Indian experts have criticized the ban too. “They are discriminatory toward those banned and they inhibit the collection of readily available blood that India sorely needs… [with its] blood shortage stand[ing] at approximately 15%,” Abhinav Verma, a lawyer and public policy consultant in health and technology, wrote in The Swaddle in 2019. He further suggested that relaxing deferrals could “improve donor compliance to donation criteria and honest self-reporting, which may paradoxically reduce the risk of an HIV-positive donation entering the blood supply.”
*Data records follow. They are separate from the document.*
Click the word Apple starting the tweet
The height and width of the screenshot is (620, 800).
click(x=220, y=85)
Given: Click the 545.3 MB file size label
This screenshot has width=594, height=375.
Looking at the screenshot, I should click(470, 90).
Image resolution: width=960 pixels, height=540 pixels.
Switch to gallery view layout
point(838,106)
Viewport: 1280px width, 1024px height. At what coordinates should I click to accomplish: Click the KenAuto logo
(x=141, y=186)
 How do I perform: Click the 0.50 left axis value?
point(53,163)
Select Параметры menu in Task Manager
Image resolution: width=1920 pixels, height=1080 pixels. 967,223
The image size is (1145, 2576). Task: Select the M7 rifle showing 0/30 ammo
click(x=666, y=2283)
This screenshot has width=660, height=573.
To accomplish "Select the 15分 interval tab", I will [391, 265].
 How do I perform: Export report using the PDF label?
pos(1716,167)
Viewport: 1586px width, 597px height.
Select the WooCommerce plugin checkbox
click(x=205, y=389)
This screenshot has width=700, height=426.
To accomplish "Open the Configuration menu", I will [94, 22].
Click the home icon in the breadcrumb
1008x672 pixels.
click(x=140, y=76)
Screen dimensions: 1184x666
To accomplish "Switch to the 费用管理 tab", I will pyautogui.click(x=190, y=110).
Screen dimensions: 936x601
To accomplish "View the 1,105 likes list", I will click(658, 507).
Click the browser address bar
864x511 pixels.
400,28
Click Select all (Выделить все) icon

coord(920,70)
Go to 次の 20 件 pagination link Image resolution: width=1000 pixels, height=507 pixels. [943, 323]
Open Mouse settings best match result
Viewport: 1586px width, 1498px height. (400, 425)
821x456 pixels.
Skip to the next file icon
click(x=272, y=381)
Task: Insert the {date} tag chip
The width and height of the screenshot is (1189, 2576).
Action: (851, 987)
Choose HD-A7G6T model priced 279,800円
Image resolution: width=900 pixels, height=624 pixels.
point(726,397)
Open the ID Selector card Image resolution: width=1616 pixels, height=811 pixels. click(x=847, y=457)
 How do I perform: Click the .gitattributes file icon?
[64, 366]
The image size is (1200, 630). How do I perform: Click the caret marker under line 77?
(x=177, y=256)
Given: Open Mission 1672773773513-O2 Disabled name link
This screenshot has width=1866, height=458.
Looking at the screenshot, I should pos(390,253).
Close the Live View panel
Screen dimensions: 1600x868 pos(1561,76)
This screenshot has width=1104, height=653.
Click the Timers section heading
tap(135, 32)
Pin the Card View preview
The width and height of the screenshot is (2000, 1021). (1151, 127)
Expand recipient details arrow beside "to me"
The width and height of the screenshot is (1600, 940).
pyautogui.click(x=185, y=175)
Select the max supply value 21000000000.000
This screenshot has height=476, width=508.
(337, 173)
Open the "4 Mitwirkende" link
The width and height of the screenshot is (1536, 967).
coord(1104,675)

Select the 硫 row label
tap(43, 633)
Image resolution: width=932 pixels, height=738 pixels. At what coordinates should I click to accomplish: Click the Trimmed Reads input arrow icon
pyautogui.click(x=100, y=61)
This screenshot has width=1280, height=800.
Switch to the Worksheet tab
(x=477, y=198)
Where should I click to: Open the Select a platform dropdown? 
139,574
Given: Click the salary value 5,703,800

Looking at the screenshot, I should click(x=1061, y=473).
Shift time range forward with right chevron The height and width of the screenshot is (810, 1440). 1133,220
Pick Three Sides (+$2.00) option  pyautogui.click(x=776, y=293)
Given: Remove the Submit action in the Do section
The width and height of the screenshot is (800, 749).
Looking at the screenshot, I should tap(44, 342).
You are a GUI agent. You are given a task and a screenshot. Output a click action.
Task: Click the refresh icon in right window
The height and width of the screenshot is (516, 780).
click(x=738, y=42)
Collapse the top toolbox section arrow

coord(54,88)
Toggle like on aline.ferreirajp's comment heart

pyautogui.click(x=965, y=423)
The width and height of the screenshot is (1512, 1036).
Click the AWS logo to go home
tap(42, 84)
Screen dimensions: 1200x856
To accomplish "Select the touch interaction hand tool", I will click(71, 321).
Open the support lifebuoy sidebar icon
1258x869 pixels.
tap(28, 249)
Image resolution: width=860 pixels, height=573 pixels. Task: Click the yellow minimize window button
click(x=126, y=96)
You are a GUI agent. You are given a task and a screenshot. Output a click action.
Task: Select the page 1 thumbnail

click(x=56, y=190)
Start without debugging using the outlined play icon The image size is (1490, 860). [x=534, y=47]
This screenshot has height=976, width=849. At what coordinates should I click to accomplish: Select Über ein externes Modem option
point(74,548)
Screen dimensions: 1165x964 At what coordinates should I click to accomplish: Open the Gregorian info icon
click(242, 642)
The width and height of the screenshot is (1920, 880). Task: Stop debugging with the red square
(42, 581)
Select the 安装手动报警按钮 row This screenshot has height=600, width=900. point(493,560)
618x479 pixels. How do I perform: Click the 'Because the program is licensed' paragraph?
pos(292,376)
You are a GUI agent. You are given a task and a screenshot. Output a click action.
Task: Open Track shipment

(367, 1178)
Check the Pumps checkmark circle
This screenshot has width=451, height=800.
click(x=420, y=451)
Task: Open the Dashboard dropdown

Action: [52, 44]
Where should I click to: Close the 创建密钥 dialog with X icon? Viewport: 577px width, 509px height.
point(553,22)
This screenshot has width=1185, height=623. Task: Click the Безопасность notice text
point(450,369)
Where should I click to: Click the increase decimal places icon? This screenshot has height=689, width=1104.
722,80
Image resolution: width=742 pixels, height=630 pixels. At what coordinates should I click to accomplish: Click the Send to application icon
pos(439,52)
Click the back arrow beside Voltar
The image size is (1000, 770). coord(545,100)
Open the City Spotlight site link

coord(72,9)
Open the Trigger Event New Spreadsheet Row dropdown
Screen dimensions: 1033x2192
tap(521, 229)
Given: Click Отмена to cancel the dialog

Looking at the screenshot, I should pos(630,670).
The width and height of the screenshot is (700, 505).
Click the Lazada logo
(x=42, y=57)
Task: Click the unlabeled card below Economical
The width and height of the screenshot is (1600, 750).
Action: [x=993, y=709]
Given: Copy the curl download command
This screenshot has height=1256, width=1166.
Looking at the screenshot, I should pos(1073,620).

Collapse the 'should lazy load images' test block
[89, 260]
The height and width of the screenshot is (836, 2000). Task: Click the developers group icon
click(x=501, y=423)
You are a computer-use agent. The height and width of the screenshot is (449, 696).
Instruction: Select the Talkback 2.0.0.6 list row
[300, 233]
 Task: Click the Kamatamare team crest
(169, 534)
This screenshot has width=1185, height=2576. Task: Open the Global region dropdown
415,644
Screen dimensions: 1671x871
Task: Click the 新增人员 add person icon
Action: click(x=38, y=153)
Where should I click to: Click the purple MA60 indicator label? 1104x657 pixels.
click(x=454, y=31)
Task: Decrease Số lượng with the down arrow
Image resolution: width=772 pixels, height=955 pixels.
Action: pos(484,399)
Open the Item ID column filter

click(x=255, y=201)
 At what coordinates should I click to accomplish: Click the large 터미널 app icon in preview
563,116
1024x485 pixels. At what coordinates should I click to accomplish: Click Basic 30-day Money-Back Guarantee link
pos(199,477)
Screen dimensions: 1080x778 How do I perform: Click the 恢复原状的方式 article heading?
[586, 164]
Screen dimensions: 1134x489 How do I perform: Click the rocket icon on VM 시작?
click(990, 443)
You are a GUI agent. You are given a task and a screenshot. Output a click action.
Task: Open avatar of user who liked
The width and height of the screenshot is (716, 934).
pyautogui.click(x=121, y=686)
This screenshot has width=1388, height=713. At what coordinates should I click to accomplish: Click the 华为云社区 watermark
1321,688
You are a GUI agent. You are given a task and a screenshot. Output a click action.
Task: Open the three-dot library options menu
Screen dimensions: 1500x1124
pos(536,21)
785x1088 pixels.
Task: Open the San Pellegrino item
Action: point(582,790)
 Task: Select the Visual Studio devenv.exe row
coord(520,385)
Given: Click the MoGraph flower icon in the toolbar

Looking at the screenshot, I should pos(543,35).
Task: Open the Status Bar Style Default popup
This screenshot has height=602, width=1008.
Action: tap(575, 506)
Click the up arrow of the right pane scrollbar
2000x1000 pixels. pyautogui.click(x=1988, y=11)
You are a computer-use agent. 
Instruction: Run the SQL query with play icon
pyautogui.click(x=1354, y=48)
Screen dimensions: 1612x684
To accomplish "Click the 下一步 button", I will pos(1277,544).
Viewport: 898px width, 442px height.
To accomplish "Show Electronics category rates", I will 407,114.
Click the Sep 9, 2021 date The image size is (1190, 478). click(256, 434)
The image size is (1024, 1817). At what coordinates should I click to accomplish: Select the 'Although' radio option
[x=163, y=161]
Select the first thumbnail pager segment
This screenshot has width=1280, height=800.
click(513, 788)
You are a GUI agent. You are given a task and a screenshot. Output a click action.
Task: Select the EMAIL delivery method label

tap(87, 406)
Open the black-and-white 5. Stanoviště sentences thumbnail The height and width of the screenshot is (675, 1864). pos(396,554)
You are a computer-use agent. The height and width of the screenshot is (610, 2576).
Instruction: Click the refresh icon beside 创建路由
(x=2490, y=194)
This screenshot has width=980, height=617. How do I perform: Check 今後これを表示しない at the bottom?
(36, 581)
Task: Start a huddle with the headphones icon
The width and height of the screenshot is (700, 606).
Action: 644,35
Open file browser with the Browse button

Just like the U.S., in India too, “all blood units that are collected from donors are tested for infectious diseases including Hepatitis B, Hepatitis C, HIV/AIDS,” the petitioner stated — arguing that the imposition of a life-long ban on certain marginalized sections, instead of a three-month or 45-day deferral from the last high-risk sexual contact, or just screening their blood as per the usual norms — ends up “stigmatizing as they are not based on how HIV-transmission actually works, nor are they based on the actual risks involved in specific activities, but are based only on identities of donors.”
However, the court refused to stay the guidelines imposing the ban in the interim while awaiting the government’s response, stating it isn’t an expert on scientific matters, and hence, not equipped to stay the medical guidelines.